The British pound is recovering from an earlier belly-ache brought on by the specter of a loss of its AAA credit rating. According to Standard & Poor's, there is a one-in-three chance that the government's incessant spending to stave off recession will end in a loss of its ranking. In that case it would be the fifth west European nation to lose its crown and would join the so-called PIGS of Europe – Portugal , Ireland , Greece and Spain . The pound fell to $1.5515 at its weakest point today after a New York close of $1.5753. By 10:00am in New York today the pound has recovered to back above $1.5700.

Britain is singled out as a basket case by the ratings agency on account of its rising debt burden, which is reaching 100% and the agency thinks that this might be more like a medium term event than anything else. The jolt today sent stocks in London down alongside the price of British gilts as well as the cost of insuring against gilt defaults.

S& P announced a reduced outlook on Britain moving its outlook from ‘stable' to ‘negative.' While four nations have already been stripped of AAA status, it's probably a simple function of the recession and to not reflect the deterioration in public finances across the western world would likely make a mockery of the already-tarnished ratings agencies. The industry has in the past been criticized for moving too little, too late to reflect weakening fundamentals at companies.

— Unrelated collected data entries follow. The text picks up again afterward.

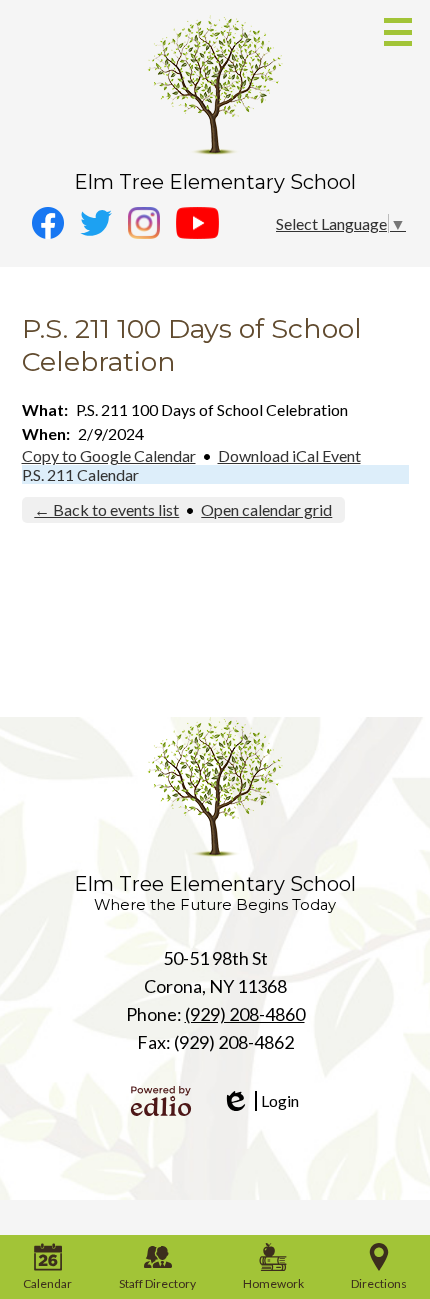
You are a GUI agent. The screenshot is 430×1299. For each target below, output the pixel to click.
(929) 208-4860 (245, 1014)
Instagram (144, 223)
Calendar (47, 1283)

In this case, the position is clear. The failure of the entire financial system across the western world has created a need for public money to rescue and support ailing institutions to stave off larger problems. The resulting stability comes at an onerous public cost. To not reflect this would be unreasonable. The danger for Britain and the pound is whether other nations suffer the same fate. If the buck stops with Britain there will ultimately be severe repercussions on the government's ability to fund a swelling deficit and on the flow of investment capital into the country. Neither case looks positive for the pound, which fell right across the board today.

The flight out of sterling today was accompanied by an increase in appetite for dollars following a trifecta of events. Wednesday's FOMC minutes poured cold water on recovery theories with the Fed wondering publicly about the longevity of the recovery. Yesterday former Fed chairman, Alan Greenspan speaking at a Bipartisan Policy Center meeting in Washington to address questions on the financial sector declared his lack of confidence that the rebound would hold.

Anyone who has ever read Mr. Greenspan's autobiography, penned just in time to greet the financial crisis some people like to accredit him with creating, will understand his passion for statistics. Mr. Greenspan's observation that the number of single-family homes falling into default does not signal an end to the price declines. In reference to those liquidations he said, “I don't think we're there yet” noting that without a leveling off in house prices a mortgage crisis remains a clear and present danger.

Finally, jobless claims in the U.S. continued to rise this week with the total number of insurance claims now running at a pace of 6.66 million. This marks the sixteenth consecutive week of rising claims and as such the data is deviating from the traditional script, which argues that after a peak in weekly jobless claims, the worst is over. However, many people are coming around to what central banks keep telling us, which is that this recovery is likely to be a tepid one. Today's data certainly argues that point and provides a shot in the arm to the view that recovery will be far from robust.

We noted at this time last week that the boost to jobless claims from the Chrylser filing was not an aberration, which some were quick to take solace from. The fact is that the recession is costing far more than any recession that has gone before and in this case has toppled not just one, but more likely two of the nation's automakers. GM has another week to file for Chapter 11 and most likely will. It says it plans to idle 36 plants, throughout the filing process, which could see them closed for nine weeks. That will create another boost to jobless claims that cannot and should not be ignored.

The major question for us going forward in terms of the dollar is whether the false start for recovery bulls will be reflected in a similar false start for dollar bears. The euro, which today buys $1.3750 is starting to look heavy and today's story that the ECB mulled purchases of twice the size that it recently announced when it eased interest rates, won't do the euro one single jot of good. Already the potential for loss of Britain 's credit rating and the current ‘good' standing of the Eurozone's fiscal position relative to what it could be if it dug deeper to bail out its system, has seen dramatic credit spread shifts with investors favoring German debt over anything else. The euro is heading for safe-haven status by virtue of what it has not done because the ECB feels as though it can get away without it.

But with stock markets at a potential tipping point and investor confidence stating to wear thin, the onus will be on the euro bulls to defend their perspective against the background of a weaker economy rather than a recovering one.